● **YOUR OBJECTIVE**: Could you retype all of the data below exactly as given?

*** Begin section ***

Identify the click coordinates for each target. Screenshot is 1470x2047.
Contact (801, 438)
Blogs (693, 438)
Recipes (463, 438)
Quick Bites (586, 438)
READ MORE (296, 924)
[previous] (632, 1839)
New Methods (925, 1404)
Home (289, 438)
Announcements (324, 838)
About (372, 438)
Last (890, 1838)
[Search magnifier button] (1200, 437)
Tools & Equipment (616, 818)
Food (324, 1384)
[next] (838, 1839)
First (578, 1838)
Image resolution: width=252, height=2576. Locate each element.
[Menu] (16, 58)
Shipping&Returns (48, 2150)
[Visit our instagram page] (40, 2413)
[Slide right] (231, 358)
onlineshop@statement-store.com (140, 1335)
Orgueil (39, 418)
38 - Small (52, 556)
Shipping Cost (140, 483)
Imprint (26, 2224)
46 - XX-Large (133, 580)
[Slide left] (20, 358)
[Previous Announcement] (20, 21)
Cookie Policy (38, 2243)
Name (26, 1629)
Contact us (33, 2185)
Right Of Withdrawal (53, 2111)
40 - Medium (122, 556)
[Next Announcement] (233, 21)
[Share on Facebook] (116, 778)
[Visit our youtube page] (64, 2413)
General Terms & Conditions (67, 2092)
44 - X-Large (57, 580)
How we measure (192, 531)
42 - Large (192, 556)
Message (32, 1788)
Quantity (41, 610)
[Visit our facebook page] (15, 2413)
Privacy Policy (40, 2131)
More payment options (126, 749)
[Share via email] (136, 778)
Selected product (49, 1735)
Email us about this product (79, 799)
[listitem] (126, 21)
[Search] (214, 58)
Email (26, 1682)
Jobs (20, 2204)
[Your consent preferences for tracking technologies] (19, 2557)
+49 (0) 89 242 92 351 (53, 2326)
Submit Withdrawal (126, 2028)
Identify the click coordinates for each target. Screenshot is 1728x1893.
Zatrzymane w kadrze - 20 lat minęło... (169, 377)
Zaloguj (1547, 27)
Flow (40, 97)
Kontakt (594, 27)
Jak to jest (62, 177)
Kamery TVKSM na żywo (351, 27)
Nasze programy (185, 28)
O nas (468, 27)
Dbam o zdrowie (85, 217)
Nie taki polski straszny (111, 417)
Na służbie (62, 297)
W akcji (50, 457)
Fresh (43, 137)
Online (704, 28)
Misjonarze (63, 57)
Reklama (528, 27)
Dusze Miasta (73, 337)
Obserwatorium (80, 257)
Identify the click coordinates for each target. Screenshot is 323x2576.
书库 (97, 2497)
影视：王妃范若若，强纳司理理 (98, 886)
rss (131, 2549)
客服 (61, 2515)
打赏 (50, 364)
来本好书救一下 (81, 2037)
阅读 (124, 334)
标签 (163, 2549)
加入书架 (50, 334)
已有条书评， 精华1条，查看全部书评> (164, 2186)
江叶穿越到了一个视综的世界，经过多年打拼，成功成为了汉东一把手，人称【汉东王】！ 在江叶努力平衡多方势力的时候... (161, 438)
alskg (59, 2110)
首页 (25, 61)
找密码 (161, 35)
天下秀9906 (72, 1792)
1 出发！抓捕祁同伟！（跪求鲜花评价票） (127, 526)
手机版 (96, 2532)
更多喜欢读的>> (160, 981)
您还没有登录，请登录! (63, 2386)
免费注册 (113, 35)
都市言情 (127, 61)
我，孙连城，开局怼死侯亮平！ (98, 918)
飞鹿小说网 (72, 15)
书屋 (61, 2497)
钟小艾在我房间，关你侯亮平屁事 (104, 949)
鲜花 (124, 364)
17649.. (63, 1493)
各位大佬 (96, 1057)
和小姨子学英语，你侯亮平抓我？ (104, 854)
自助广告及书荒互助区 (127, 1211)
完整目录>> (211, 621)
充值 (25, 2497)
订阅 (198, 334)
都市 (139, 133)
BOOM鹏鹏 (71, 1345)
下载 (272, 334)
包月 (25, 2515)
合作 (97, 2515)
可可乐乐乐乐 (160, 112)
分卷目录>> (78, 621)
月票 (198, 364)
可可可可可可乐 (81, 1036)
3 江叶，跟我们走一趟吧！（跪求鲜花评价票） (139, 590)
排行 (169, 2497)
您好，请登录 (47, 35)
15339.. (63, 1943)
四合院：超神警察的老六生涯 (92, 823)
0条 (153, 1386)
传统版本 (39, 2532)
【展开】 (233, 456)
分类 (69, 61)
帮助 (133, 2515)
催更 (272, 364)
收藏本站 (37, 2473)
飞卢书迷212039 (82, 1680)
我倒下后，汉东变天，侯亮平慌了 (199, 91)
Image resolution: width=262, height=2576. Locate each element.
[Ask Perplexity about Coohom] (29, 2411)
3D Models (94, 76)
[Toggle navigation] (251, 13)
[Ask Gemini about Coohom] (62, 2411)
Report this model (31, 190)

*** End section ***

● **TASK RESULT**:
Identify the click coordinates for each target. Screenshot is 1470x2047.
Contact (801, 438)
Blogs (693, 438)
Recipes (463, 438)
Quick Bites (586, 438)
READ MORE (296, 924)
[previous] (632, 1839)
New Methods (925, 1404)
Home (289, 438)
Announcements (324, 838)
About (372, 438)
Last (890, 1838)
[Search magnifier button] (1200, 437)
Tools & Equipment (616, 818)
Food (324, 1384)
[next] (838, 1839)
First (578, 1838)
Image resolution: width=252, height=2576. Locate each element.
[Menu] (16, 58)
Shipping&Returns (48, 2150)
[Visit our instagram page] (40, 2413)
[Slide right] (231, 358)
onlineshop@statement-store.com (140, 1335)
Orgueil (39, 418)
38 - Small (52, 556)
Shipping Cost (140, 483)
Imprint (26, 2224)
46 - XX-Large (133, 580)
[Slide left] (20, 358)
[Previous Announcement] (20, 21)
Cookie Policy (38, 2243)
Name (26, 1629)
Contact us (33, 2185)
Right Of Withdrawal (53, 2111)
40 - Medium (122, 556)
[Next Announcement] (233, 21)
[Share on Facebook] (116, 778)
[Visit our youtube page] (64, 2413)
General Terms & Conditions (67, 2092)
44 - X-Large (57, 580)
How we measure (192, 531)
42 - Large (192, 556)
Message (32, 1788)
Quantity (41, 610)
[Visit our facebook page] (15, 2413)
Privacy Policy (40, 2131)
More payment options (126, 749)
[Share via email] (136, 778)
Selected product (49, 1735)
Email us about this product (79, 799)
[listitem] (126, 21)
[Search] (214, 58)
Email (26, 1682)
Jobs (20, 2204)
[Your consent preferences for tracking technologies] (19, 2557)
+49 (0) 89 242 92 351 (53, 2326)
Submit Withdrawal (126, 2028)
Identify the click coordinates for each target. Screenshot is 1728x1893.
Zatrzymane w kadrze - 20 lat minęło... (169, 377)
Zaloguj (1547, 27)
Flow (40, 97)
Kontakt (594, 27)
Jak to jest (62, 177)
Kamery TVKSM na żywo (351, 27)
Nasze programy (185, 28)
O nas (468, 27)
Dbam o zdrowie (85, 217)
Nie taki polski straszny (111, 417)
Na służbie (62, 297)
W akcji (50, 457)
Fresh (43, 137)
Online (704, 28)
Misjonarze (63, 57)
Reklama (528, 27)
Dusze Miasta (73, 337)
Obserwatorium (80, 257)
Identify the click coordinates for each target. Screenshot is 323x2576.
书库 (97, 2497)
影视：王妃范若若，强纳司理理 (98, 886)
rss (131, 2549)
客服 (61, 2515)
打赏 (50, 364)
来本好书救一下 (81, 2037)
阅读 (124, 334)
标签 (163, 2549)
加入书架 (50, 334)
已有条书评， 精华1条，查看全部书评> (164, 2186)
江叶穿越到了一个视综的世界，经过多年打拼，成功成为了汉东一把手，人称【汉东王】！ 在江叶努力平衡多方势力的时候... (161, 438)
alskg (59, 2110)
首页 (25, 61)
找密码 (161, 35)
天下秀9906 (72, 1792)
1 出发！抓捕祁同伟！（跪求鲜花评价票） (127, 526)
手机版 (96, 2532)
更多喜欢读的>> (160, 981)
您还没有登录，请登录! (63, 2386)
免费注册 (113, 35)
都市言情 (127, 61)
我，孙连城，开局怼死侯亮平！ (98, 918)
飞鹿小说网 (72, 15)
书屋 (61, 2497)
钟小艾在我房间，关你侯亮平屁事 (104, 949)
鲜花 (124, 364)
17649.. (63, 1493)
各位大佬 (96, 1057)
和小姨子学英语，你侯亮平抓我？ (104, 854)
自助广告及书荒互助区 (127, 1211)
完整目录>> (211, 621)
充值 (25, 2497)
订阅 (198, 334)
都市 (139, 133)
BOOM鹏鹏 (71, 1345)
下载 (272, 334)
包月 (25, 2515)
合作 (97, 2515)
可可乐乐乐乐 (160, 112)
分卷目录>> (78, 621)
月票 (198, 364)
可可可可可可乐 (81, 1036)
3 江叶，跟我们走一趟吧！（跪求鲜花评价票） (139, 590)
排行 (169, 2497)
您好，请登录 (47, 35)
15339.. (63, 1943)
四合院：超神警察的老六生涯 (92, 823)
0条 (153, 1386)
传统版本 (39, 2532)
【展开】 (233, 456)
分类 (69, 61)
帮助 (133, 2515)
催更 (272, 364)
收藏本站 (37, 2473)
飞卢书迷212039 (82, 1680)
我倒下后，汉东变天，侯亮平慌了 (199, 91)
Image resolution: width=262, height=2576. Locate each element.
[Ask Perplexity about Coohom] (29, 2411)
3D Models (94, 76)
[Toggle navigation] (251, 13)
[Ask Gemini about Coohom] (62, 2411)
Report this model (31, 190)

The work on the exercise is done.